One of the things I pointed out in that post was this: I let that little voice inside my head dictate too many decisions. More often than not, it’s just the build up of excuses: I’m not fast enough or strong enough; I’m too tired; it’s harder than what I’m ready to take on; I won’t like making a change; I don’t have time.
And that’s where I have made major strides. I have time — even when I’m too tired or feeling weak. I’ve made it through some really hard runs and races. I’ve seen the results; I’ve seen real change — both inside and out.

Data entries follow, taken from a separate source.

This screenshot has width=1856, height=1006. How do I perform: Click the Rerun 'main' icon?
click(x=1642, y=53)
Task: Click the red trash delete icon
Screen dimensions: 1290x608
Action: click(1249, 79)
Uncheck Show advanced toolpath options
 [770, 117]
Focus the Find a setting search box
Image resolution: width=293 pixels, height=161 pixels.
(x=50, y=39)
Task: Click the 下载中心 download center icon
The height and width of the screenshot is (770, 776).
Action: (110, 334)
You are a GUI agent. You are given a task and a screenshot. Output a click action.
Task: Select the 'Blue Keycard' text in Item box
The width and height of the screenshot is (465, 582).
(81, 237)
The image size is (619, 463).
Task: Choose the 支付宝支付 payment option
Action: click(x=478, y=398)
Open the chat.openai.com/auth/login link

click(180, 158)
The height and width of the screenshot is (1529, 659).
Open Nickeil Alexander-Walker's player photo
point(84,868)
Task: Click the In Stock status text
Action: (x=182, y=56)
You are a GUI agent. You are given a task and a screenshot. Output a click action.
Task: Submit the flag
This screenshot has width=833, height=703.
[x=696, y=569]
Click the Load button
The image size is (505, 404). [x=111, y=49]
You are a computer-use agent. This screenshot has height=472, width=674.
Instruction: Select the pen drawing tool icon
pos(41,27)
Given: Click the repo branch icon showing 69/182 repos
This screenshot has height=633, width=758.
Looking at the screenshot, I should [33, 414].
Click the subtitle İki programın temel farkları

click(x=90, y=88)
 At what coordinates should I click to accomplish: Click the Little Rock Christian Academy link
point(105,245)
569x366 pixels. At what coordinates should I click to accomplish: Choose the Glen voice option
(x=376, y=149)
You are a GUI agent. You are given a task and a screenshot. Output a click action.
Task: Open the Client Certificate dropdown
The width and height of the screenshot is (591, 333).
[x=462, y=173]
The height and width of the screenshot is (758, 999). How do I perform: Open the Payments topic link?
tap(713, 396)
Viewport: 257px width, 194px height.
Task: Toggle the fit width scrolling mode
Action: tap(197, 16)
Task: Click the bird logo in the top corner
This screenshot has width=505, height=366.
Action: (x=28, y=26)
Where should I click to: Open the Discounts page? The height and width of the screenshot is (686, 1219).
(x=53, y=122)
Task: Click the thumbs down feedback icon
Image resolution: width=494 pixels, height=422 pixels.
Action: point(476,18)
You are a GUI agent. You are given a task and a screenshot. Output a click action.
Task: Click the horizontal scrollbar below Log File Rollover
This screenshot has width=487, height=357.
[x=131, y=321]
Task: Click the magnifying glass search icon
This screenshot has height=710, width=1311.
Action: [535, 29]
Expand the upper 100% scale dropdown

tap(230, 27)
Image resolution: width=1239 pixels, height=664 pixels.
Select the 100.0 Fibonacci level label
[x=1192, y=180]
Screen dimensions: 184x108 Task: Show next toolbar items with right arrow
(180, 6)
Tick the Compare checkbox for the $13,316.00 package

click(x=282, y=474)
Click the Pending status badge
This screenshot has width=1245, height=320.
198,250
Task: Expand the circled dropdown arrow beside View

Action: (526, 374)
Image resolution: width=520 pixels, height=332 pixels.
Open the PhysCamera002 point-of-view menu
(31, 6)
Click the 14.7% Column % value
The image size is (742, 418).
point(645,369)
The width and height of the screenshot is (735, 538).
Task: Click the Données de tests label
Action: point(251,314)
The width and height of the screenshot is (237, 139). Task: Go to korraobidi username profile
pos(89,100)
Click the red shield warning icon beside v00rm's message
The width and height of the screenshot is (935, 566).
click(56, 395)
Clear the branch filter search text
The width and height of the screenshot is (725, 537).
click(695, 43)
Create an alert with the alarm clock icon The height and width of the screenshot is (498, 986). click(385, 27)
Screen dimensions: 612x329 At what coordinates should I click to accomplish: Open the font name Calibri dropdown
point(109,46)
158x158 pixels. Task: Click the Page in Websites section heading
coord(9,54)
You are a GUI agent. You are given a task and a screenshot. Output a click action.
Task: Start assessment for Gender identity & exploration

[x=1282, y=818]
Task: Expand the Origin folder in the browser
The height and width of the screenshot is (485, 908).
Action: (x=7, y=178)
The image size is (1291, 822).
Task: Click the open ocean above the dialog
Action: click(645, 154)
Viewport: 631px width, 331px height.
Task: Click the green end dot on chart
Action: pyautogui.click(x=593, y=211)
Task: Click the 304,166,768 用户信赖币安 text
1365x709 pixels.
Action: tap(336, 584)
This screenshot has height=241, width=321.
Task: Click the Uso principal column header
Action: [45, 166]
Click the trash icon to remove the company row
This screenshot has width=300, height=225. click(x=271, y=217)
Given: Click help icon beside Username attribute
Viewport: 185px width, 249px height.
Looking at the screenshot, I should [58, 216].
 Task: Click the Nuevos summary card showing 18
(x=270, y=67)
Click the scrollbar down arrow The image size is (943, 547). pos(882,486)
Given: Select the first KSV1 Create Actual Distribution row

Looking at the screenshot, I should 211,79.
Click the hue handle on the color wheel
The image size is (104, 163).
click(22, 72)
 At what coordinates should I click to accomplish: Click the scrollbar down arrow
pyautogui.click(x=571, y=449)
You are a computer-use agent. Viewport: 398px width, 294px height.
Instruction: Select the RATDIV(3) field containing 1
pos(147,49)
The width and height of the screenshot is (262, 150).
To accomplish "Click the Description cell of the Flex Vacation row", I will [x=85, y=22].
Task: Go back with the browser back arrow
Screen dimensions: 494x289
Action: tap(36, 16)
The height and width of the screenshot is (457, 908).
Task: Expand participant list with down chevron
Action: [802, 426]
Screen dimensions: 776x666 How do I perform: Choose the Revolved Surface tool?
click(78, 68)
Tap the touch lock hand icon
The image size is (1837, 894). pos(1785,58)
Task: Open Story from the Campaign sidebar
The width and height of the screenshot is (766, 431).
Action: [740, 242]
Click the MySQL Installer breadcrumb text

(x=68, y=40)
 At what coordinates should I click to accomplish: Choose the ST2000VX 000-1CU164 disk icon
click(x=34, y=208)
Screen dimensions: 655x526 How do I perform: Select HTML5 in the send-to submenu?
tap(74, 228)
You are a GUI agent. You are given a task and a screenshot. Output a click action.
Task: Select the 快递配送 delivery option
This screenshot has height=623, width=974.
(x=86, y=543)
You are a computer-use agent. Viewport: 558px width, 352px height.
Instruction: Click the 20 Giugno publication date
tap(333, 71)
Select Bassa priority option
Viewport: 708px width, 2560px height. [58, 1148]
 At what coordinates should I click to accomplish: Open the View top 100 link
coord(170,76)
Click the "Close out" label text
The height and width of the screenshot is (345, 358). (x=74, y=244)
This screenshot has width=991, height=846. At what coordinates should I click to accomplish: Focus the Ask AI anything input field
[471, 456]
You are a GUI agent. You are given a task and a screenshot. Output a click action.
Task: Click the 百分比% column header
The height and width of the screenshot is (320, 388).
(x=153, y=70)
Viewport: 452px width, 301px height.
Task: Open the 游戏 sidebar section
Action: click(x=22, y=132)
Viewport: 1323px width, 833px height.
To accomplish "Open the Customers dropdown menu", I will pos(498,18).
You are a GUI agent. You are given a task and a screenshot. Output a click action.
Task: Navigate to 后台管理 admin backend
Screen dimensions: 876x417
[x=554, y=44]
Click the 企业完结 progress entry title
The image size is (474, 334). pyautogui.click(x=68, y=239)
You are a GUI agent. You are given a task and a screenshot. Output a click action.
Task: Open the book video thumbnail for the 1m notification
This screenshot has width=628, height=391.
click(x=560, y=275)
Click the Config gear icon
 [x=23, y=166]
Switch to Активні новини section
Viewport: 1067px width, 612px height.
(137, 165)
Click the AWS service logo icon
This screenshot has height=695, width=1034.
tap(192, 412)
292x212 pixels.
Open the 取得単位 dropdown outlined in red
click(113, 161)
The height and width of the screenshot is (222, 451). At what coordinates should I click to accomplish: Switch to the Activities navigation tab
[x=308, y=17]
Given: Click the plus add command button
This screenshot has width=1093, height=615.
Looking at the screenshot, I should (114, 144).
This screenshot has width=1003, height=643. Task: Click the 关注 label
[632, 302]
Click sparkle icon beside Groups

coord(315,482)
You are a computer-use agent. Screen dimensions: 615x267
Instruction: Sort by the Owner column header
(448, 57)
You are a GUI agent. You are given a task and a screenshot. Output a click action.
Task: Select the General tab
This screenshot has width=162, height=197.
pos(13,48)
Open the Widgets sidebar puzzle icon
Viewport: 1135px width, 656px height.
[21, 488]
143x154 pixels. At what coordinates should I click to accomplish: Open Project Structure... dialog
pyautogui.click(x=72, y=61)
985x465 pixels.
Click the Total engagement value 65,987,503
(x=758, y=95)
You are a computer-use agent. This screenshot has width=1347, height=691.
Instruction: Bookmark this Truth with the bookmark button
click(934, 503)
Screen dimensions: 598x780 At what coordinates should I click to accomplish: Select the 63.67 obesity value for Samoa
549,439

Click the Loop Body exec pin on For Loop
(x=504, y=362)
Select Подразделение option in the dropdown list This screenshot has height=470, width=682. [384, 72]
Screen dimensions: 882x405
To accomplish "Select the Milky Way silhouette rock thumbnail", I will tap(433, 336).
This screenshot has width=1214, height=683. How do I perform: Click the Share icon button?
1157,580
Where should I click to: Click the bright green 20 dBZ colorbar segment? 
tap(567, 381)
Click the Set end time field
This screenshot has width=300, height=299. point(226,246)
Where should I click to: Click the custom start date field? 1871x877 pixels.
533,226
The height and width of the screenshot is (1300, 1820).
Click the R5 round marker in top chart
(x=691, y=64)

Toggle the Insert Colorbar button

So while I know I’ll continue to fight off the negatives from this inner voice from time to time, I am not so hard on myself when it comes to having a bad day. I finally figured out that I’m not alone:
“Bad workouts and races — we all have them and we always will. Accept that the body has an ebb and flow that we don’t quite understand. Some days you just feel ‘off.’ As hard as it is to accept a bad workout or race when there are valid reasons, it’s doubly challenging when there appears to be no reason at all. I used to worry about this, but now I just shrug it off as the quirkiness of the body and mind. Don’t invest in it or over think it. Move on.” – Greg McMillan
Kristen R .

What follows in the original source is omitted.